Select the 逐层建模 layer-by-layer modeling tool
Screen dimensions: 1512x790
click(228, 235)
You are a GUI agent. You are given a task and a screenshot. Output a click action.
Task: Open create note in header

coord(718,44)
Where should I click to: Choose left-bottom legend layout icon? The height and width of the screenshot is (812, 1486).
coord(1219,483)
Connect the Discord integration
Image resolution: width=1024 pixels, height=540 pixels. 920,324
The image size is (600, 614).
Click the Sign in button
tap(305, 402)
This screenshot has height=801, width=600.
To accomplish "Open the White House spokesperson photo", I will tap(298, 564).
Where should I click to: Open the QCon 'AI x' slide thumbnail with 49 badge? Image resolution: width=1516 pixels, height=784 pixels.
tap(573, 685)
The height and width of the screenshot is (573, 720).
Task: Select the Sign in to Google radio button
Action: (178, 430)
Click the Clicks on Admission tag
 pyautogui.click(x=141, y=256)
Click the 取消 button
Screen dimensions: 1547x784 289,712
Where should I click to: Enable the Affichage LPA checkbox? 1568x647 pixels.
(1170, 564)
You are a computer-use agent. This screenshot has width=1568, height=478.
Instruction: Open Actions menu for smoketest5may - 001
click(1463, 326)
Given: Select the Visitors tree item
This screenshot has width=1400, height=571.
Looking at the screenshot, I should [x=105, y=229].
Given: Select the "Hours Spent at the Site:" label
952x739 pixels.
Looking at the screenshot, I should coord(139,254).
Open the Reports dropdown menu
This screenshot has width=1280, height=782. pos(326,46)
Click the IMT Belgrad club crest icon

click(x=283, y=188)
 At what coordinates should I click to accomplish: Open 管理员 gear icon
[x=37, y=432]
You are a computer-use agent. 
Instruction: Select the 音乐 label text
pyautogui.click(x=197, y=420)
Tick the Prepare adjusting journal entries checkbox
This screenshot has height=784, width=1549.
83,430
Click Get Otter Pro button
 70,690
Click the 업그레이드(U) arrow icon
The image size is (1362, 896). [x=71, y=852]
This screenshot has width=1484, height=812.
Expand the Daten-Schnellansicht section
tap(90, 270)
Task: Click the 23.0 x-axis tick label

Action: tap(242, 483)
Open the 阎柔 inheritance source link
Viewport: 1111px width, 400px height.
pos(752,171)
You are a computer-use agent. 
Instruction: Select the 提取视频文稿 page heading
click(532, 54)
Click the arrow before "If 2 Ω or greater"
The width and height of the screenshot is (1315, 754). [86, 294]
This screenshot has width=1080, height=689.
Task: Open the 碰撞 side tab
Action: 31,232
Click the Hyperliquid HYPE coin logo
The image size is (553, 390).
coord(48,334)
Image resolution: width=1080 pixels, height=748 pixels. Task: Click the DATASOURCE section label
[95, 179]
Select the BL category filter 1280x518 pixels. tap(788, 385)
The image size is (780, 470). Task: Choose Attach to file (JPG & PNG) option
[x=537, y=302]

------------------------------------------------------------------------

## Set exercise
Copy every row above verbatim, preserving each line's text and order without alteration.

## The result
Select the 逐层建模 layer-by-layer modeling tool
Screen dimensions: 1512x790
click(228, 235)
You are a GUI agent. You are given a task and a screenshot. Output a click action.
Task: Open create note in header

coord(718,44)
Where should I click to: Choose left-bottom legend layout icon? The height and width of the screenshot is (812, 1486).
coord(1219,483)
Connect the Discord integration
Image resolution: width=1024 pixels, height=540 pixels. 920,324
The image size is (600, 614).
Click the Sign in button
tap(305, 402)
This screenshot has height=801, width=600.
To accomplish "Open the White House spokesperson photo", I will tap(298, 564).
Where should I click to: Open the QCon 'AI x' slide thumbnail with 49 badge? Image resolution: width=1516 pixels, height=784 pixels.
tap(573, 685)
The height and width of the screenshot is (573, 720).
Task: Select the Sign in to Google radio button
Action: (178, 430)
Click the Clicks on Admission tag
 pyautogui.click(x=141, y=256)
Click the 取消 button
Screen dimensions: 1547x784 289,712
Where should I click to: Enable the Affichage LPA checkbox? 1568x647 pixels.
(1170, 564)
You are a computer-use agent. This screenshot has width=1568, height=478.
Instruction: Open Actions menu for smoketest5may - 001
click(1463, 326)
Given: Select the Visitors tree item
This screenshot has width=1400, height=571.
Looking at the screenshot, I should [x=105, y=229].
Given: Select the "Hours Spent at the Site:" label
952x739 pixels.
Looking at the screenshot, I should coord(139,254).
Open the Reports dropdown menu
This screenshot has width=1280, height=782. pos(326,46)
Click the IMT Belgrad club crest icon

click(x=283, y=188)
 At what coordinates should I click to accomplish: Open 管理员 gear icon
[x=37, y=432]
You are a computer-use agent. 
Instruction: Select the 音乐 label text
pyautogui.click(x=197, y=420)
Tick the Prepare adjusting journal entries checkbox
This screenshot has height=784, width=1549.
83,430
Click Get Otter Pro button
 70,690
Click the 업그레이드(U) arrow icon
The image size is (1362, 896). [x=71, y=852]
This screenshot has width=1484, height=812.
Expand the Daten-Schnellansicht section
tap(90, 270)
Task: Click the 23.0 x-axis tick label

Action: tap(242, 483)
Open the 阎柔 inheritance source link
Viewport: 1111px width, 400px height.
pos(752,171)
You are a computer-use agent. 
Instruction: Select the 提取视频文稿 page heading
click(532, 54)
Click the arrow before "If 2 Ω or greater"
The width and height of the screenshot is (1315, 754). [86, 294]
This screenshot has width=1080, height=689.
Task: Open the 碰撞 side tab
Action: 31,232
Click the Hyperliquid HYPE coin logo
The image size is (553, 390).
coord(48,334)
Image resolution: width=1080 pixels, height=748 pixels. Task: Click the DATASOURCE section label
[95, 179]
Select the BL category filter 1280x518 pixels. tap(788, 385)
The image size is (780, 470). Task: Choose Attach to file (JPG & PNG) option
[x=537, y=302]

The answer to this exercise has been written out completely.